Int J Pediatr Otorhinolaryngol 2013;
77:362-4. [PMID:
23246421 DOI:
10.1016/j.ijporl.2012.11.027]
[Citation(s) in RCA: 29] [Impact Index Per Article: 2.6] [Reference Citation Analysis] [Abstract] [Track Full Text] [Journal Information] [Submit a Manuscript] [Subscribe] [Scholar Register] [Received: 10/05/2012] [Revised: 11/13/2012] [Accepted: 11/18/2012] [Indexed: 01/16/2023]
Abstract
OBJECTIVE
the etiology and pathogenesis of PFAPA is still unknown, the rapid response to corticosteroids treatment suggested an immune mechanism. The role of vitamin D in the development of immune mediated diseases is widely investigated. In this study we aimed to look for possible association between serum 25-hydroxy vitamin D levels and PFAPA syndrome.
METHOD
Twenty-two patients diagnosed with PFAPA followed up at our private clinics between June 2010 and May 2012 were enrolled in the study in addition to 20 patients' age and gender-matched control group.

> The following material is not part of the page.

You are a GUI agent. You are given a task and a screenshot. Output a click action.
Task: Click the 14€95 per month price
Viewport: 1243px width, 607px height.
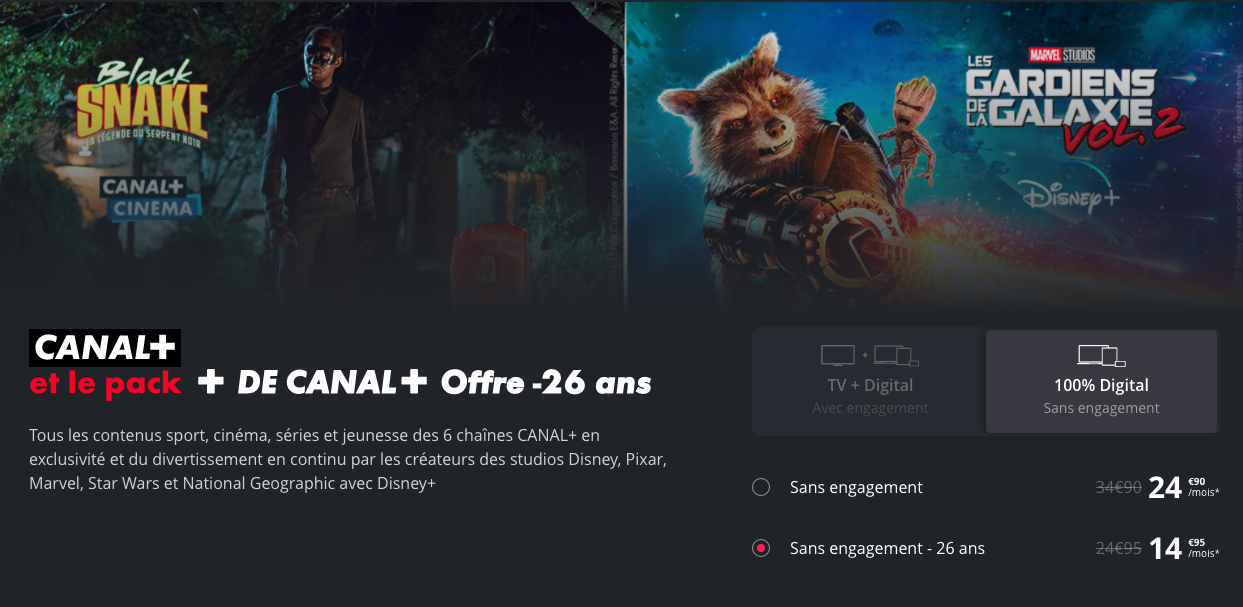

All subjects had complete work-up medical examination and laboratory tests. Laboratory tests included complete blood count, C-reactive protein (CRP), throat culture, and vitamin D levels.
RESULTS
mean WBC and CRP values were significantly higher in the PFAPA group (WBC=13.9±2.3×10(3) /mm(2) versus 5.8±3.4×10(3) /mm(2) in the control group (P<0.05) and CRP 37.9±25.7mg/dl versus0.7±1.23mg/dl in the control group (P<0.05)). Vitamin D levels were significantly decreased in PFAPA group as compared with the control (12.27±11.02ng/ml in the PFAPA group versus 20.34±12.64ng/ml in the control group (P<0.05)). Multivariate analysis showed that CRP (odd ratio (OR)=3.0, 95% confidence interval (CI)=2.6-4.2, P=0.01 and serum vitamin D levels <30ng/ml OR=2.6, 95% CI=2.4-3.2, P=0.02 were associated with PFAPA.
CONCLUSION
we found a significant correlation between PFAPA and vitamin D deficiency. Vitamin D deficiency can be significant risk factor for PFAPA occurrence.